四、免疫PCR

免疫PCR（immuno PCR，Im-PCR）技术把抗原、抗体反应的高特异性和PCR反应的高灵敏性结合了起来，其本质是一种以PCR扩增一段DNA报告分子代替酶联反应来放大抗原、抗体结合率的改良型酶联免疫吸附测定（enzyme linked immunosorbent assay，ELISA）。免疫PCR是一种检测微量抗原的高灵敏度技术，是Sano等人在1992年开发的。

免疫PCR主要包括抗原—抗体反应、与嵌合连接分子结合和PCR扩增嵌合连接分子中的DNA（一般为质粒DNA）三个步骤。嵌合连接分子的制备是免疫PCR中最关键的环节。嵌合连接分子起着桥梁作用，它有两个结合位点，一个与抗原—抗体复合物中的抗体结合，另一个与质粒DNA结合。免疫PCR的基本原理与ELISA和免疫酶染色相似，不同之处在于其中的标记物不是酶而是质粒DNA，在反应中形成抗原抗体—连接分子—DNA复合物，通过PCR扩增DNA来判断是否存在特异性抗原。

免疫PCR的PCR扩增系统与一般PCR一样，主要包括引物、缓冲液和耐热DNA聚合酶。
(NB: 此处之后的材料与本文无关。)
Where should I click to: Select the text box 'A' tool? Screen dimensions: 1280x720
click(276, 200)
由于免疫PCR需用固相进行抗原—抗体反应，同时又需要对固相结合的DNA进行扩增，因此，固相的选择应根据具体情况确定。如用微量板作为固相时，必须有配套的PCR仪来直接用微量板进行扩增，否则需要用PCR反应管作为固相。扩增后的PCR产物用琼脂糖凝胶电泳或聚丙烯酰胺凝胶电泳检测，根据PCR产物的大小选择凝胶的浓度。电泳后凝胶经染色和拍照记录结果，再检测底片上PCR产物的光密度，并与标准品比较就可以得出待检抗原量。
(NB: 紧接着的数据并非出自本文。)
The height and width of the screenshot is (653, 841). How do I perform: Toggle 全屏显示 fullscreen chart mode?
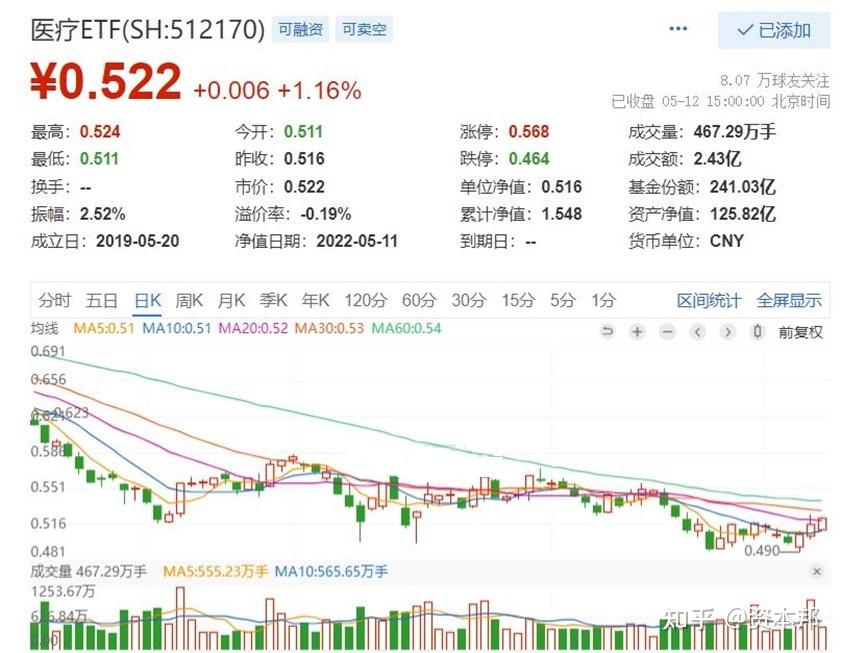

免疫PCR的优点：①特异性较强，因为它建立在抗原抗体特异性反应的基础上；②敏感度高，免疫PCR比ELISA敏感度高105倍以上，具有惊人的扩增能力，可用于单个抗原的检测；③操作简便，PCR扩增质粒DNA比扩增靶基因容易得多，一般实验室均能进行。